A dimension reduction method based on the "Nonlinear Level set Learning" (NLL) approach is presented for the pointwise prediction of functions which have been sparsely sampled. Leveraging geometric information provided by the Implicit Function Theorem, the proposed algorithm effectively reduces the input dimension to the theoretical lower bound with minor accuracy loss, providing a one-dimensional representation of the function which can be used for regression and sensitivity analysis. Experiments and applications are presented which compare this modified NLL with the original NLL and the Active Subspaces (AS) method. While accommodating sparse input data, the proposed algorithm is shown to train quickly and provide a much more accurate and informative reduction than either AS or the original NLL on two example functions with high-dimensional domains, as well as two state-dependent quantities depending on the solutions to parametric differential equations.

Interactive Binary Image Segmentation with Edge Preservation
Jianfeng Zhang, Liezhuo Zhang,Yuankai Teng, Xiaoping Zhang, Song Wang, Lili Ju [arXiv]

Binary image segmentation plays an important role in computer vision and has been widely used in many applications such as image and video editing, object extraction, and photo composition. In this paper, we propose a novel interactive binary image segmentation method based on the Markov Random Field (MRF) framework and the fast bilateral solver (FBS) technique. Specifically, we employ the geodesic distance component to build the unary term. To ensure both computation efficiency and effective responsiveness for interactive segmentation, superpixels are used in computing geodesic distances instead of pixels. Furthermore, we take a bilateral affinity approach for the pairwise term in order to preserve edge information and denoise. Through the alternating direction strategy, the MRF energy minimization problem is divided into two subproblems, which then can be easily solved by steepest gradient descent (SGD) and FBS respectively. Experimental results on the VGG interactive image segmentation dataset show that the proposed algorithm outperforms several state-of-the-art ones, and in particular, it can achieve satisfactory edge-smooth segmentation results even when the foreground and background color appearances are quite indistinctive.

Projects

Link to my [github public projects]

Low Frequency Objects In Unchanged Background Elimination Algorithm [Code]

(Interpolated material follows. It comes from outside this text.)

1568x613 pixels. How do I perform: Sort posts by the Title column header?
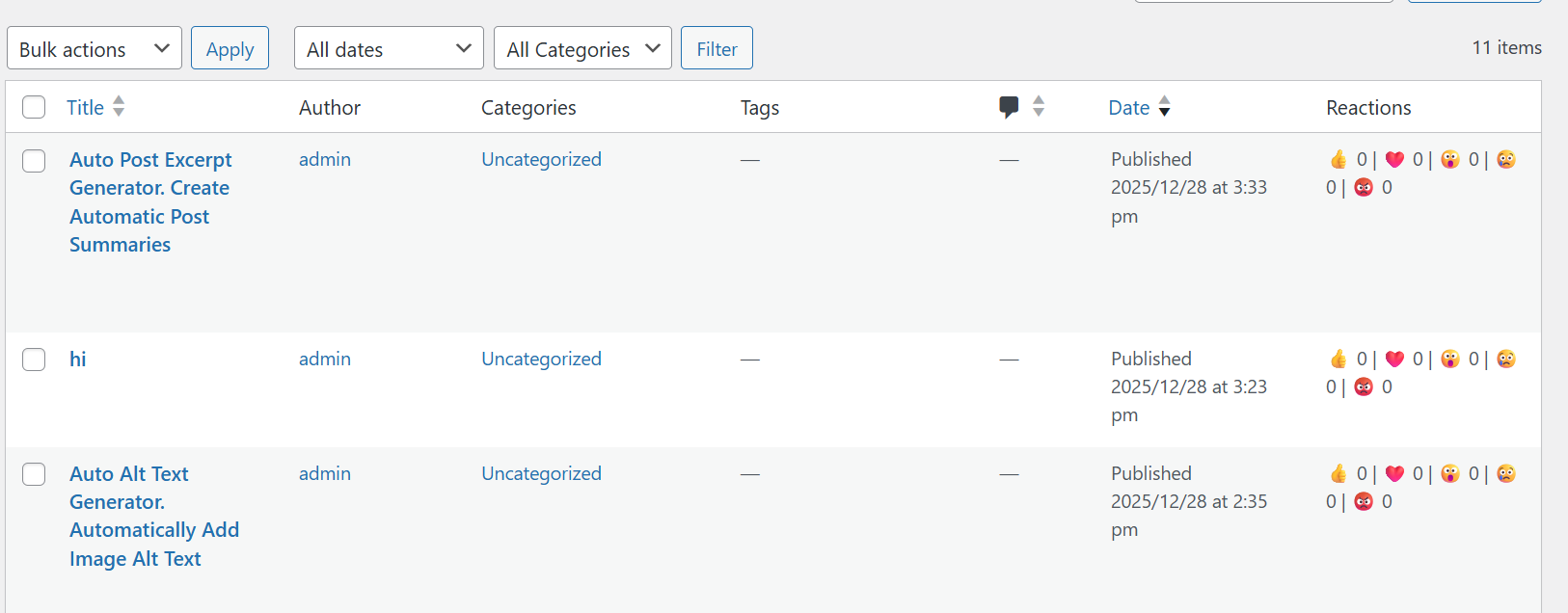coord(85,108)
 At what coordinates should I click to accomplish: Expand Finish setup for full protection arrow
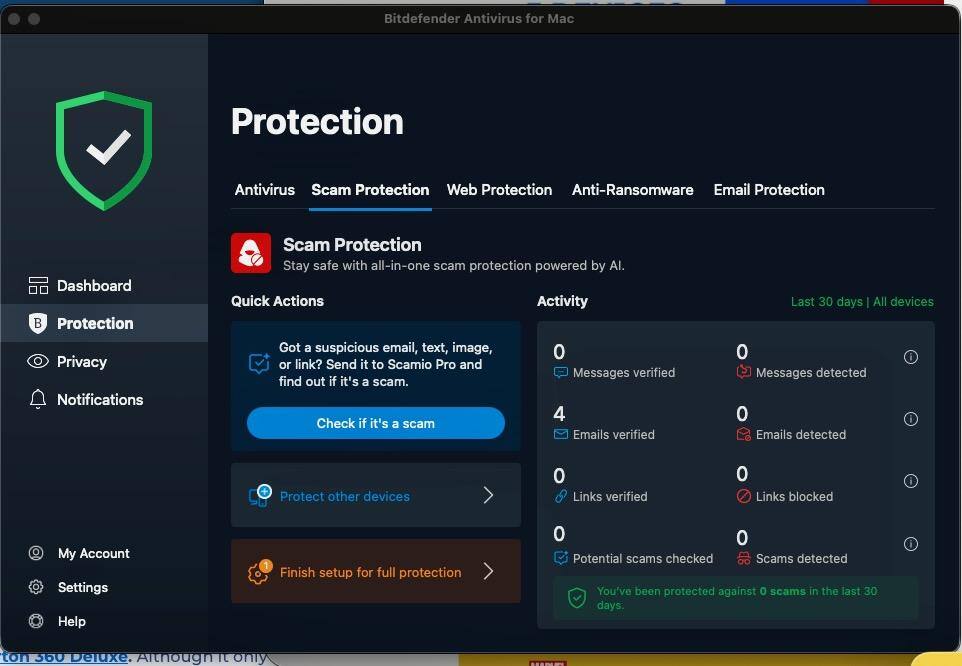point(488,572)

I use RANSAC(Random Sample Consensus) method to eliminate the useless objects which randomly show in a series time-continuous unchanged background images. In this project I take the noise images as INPUT and give the modified clear background images as OUTPUT. The modified pictures will decline the noises which occurs in objects' 3D reconstruction by AI3D. The code is available in my github.

And this work is done during my internship in Farsee2 Technology.